Ozório sempre quis ser rico. E tinha certeza que seria. Já fizera, diversas vezes, os planos sobre como gastar a fortuna: compraria uma grande fazenda bem sortida e banhada por um rio piscoso, viajaria pelo mundo todo, teria uma casa perto do mar, uma dúzia de carros e muitos objetos de ouro. Ele ria sozinho ao imaginar o espanto do vendedor da concessionária ao vê-lo todos os meses comprando um novo carro. Também jantaria em restaurantes caros e nem avaliaria os preços dos pratos. Sua casa principal teria vários empregados, três andares e muitos quartos. Estaria sempre rodeado de pessoas. Seriam todos bajuladores, é verdade, mas isso não importaria.

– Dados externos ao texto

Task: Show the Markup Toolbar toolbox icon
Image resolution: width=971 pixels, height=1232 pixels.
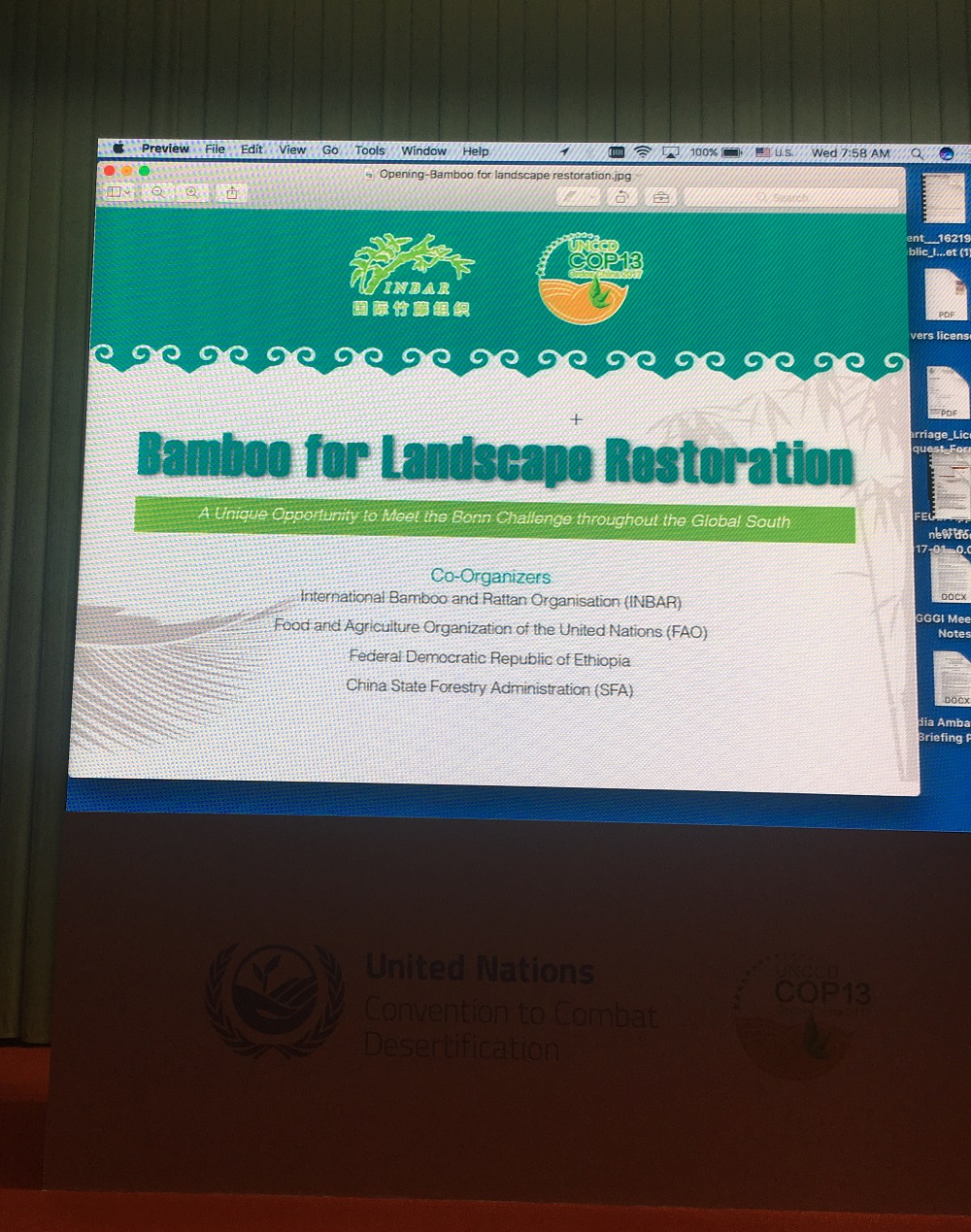Action: tap(661, 197)
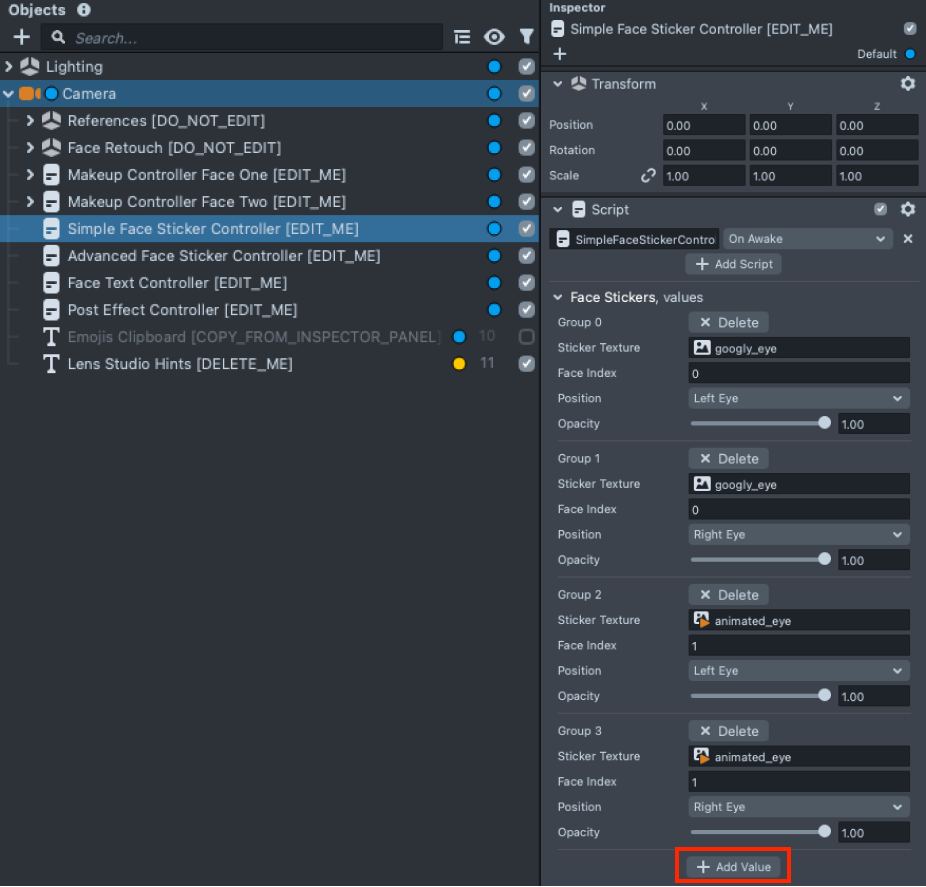Click the eye icon in the Objects toolbar

click(494, 36)
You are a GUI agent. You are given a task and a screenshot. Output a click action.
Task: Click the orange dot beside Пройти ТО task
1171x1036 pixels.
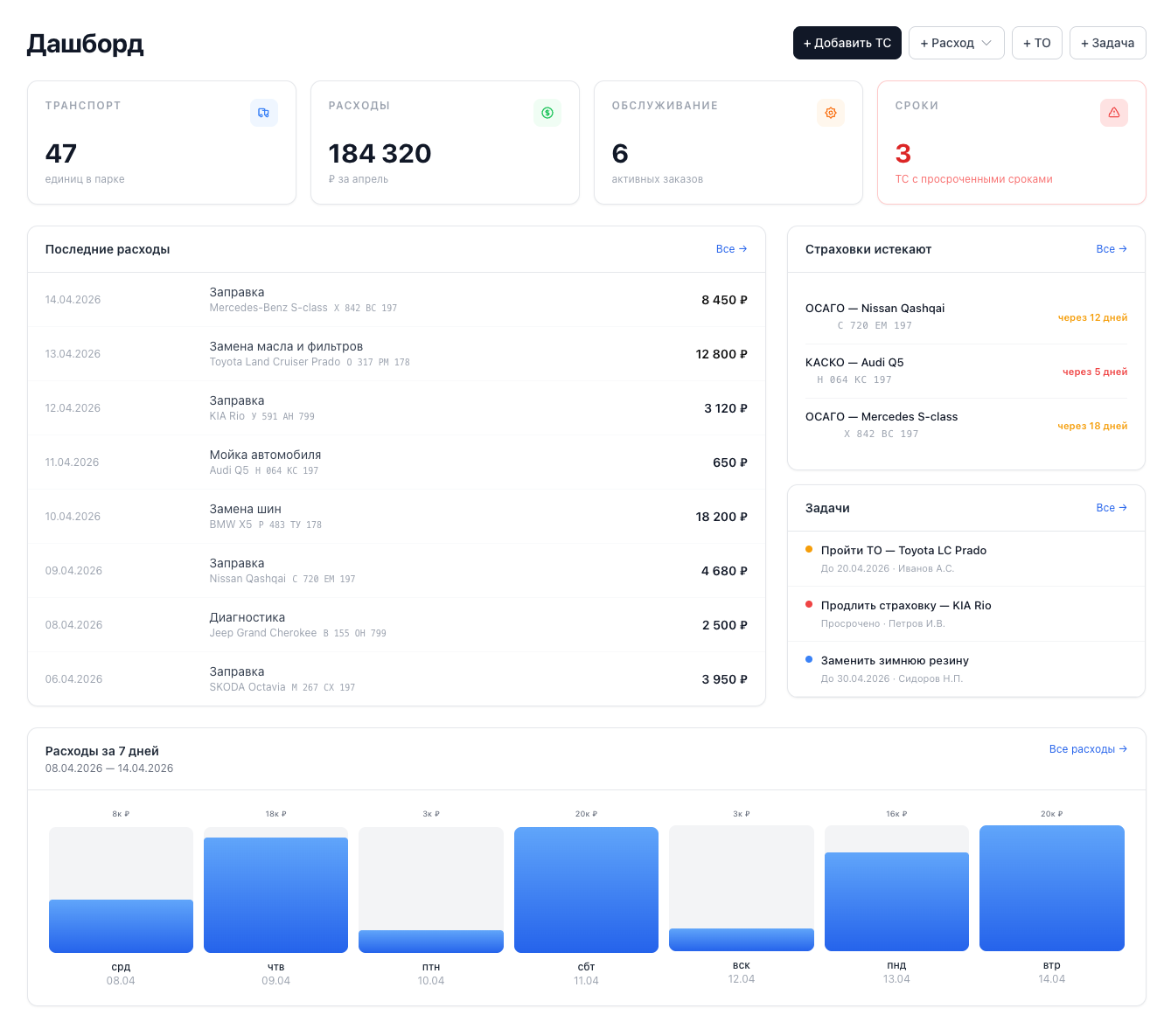coord(809,549)
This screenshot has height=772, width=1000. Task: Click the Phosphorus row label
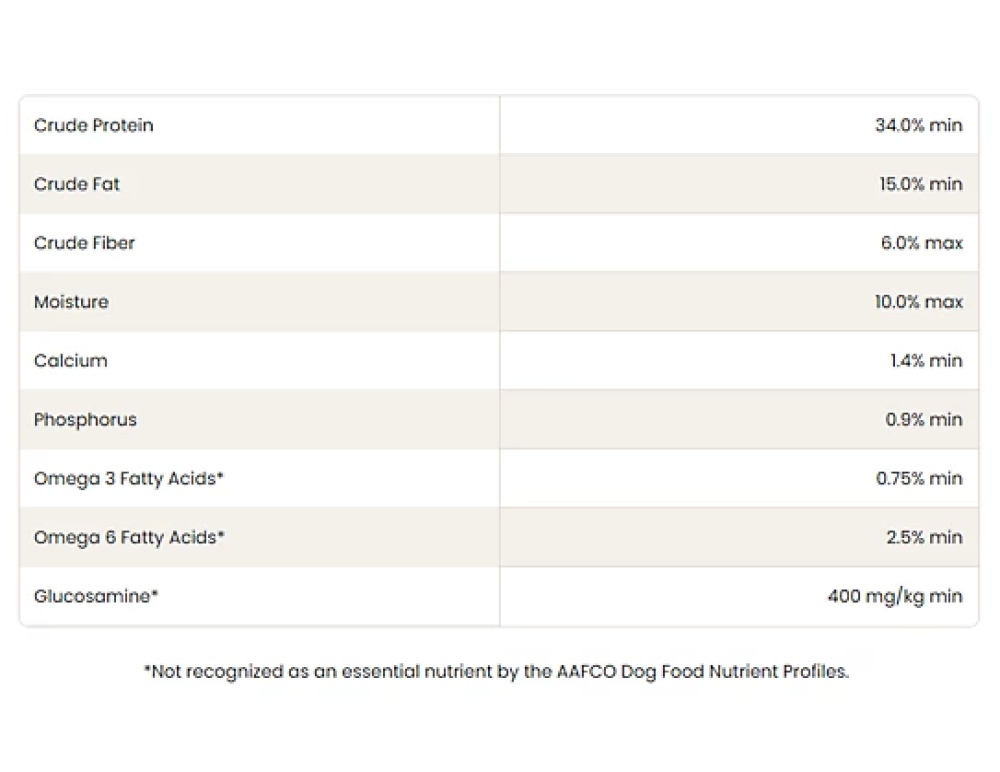(85, 420)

Ozório é pobre, muito pobre. Durante boa parte de sua vida, trabalhou em grandes fazendas; algumas banhadas por rios, nos quais quase não pôde pescar em razão da rotina pesada. Já dirigiu muitos carros, trabalhando de motorista de “gente importante”. Tem um dente postiço de ouro, única herança dos tempos em que buscava a riqueza nos garimpos. Tem o costume de juntar trocados para comer em alguma lanchonete popular. Mora sozinho em um quartinho alugado.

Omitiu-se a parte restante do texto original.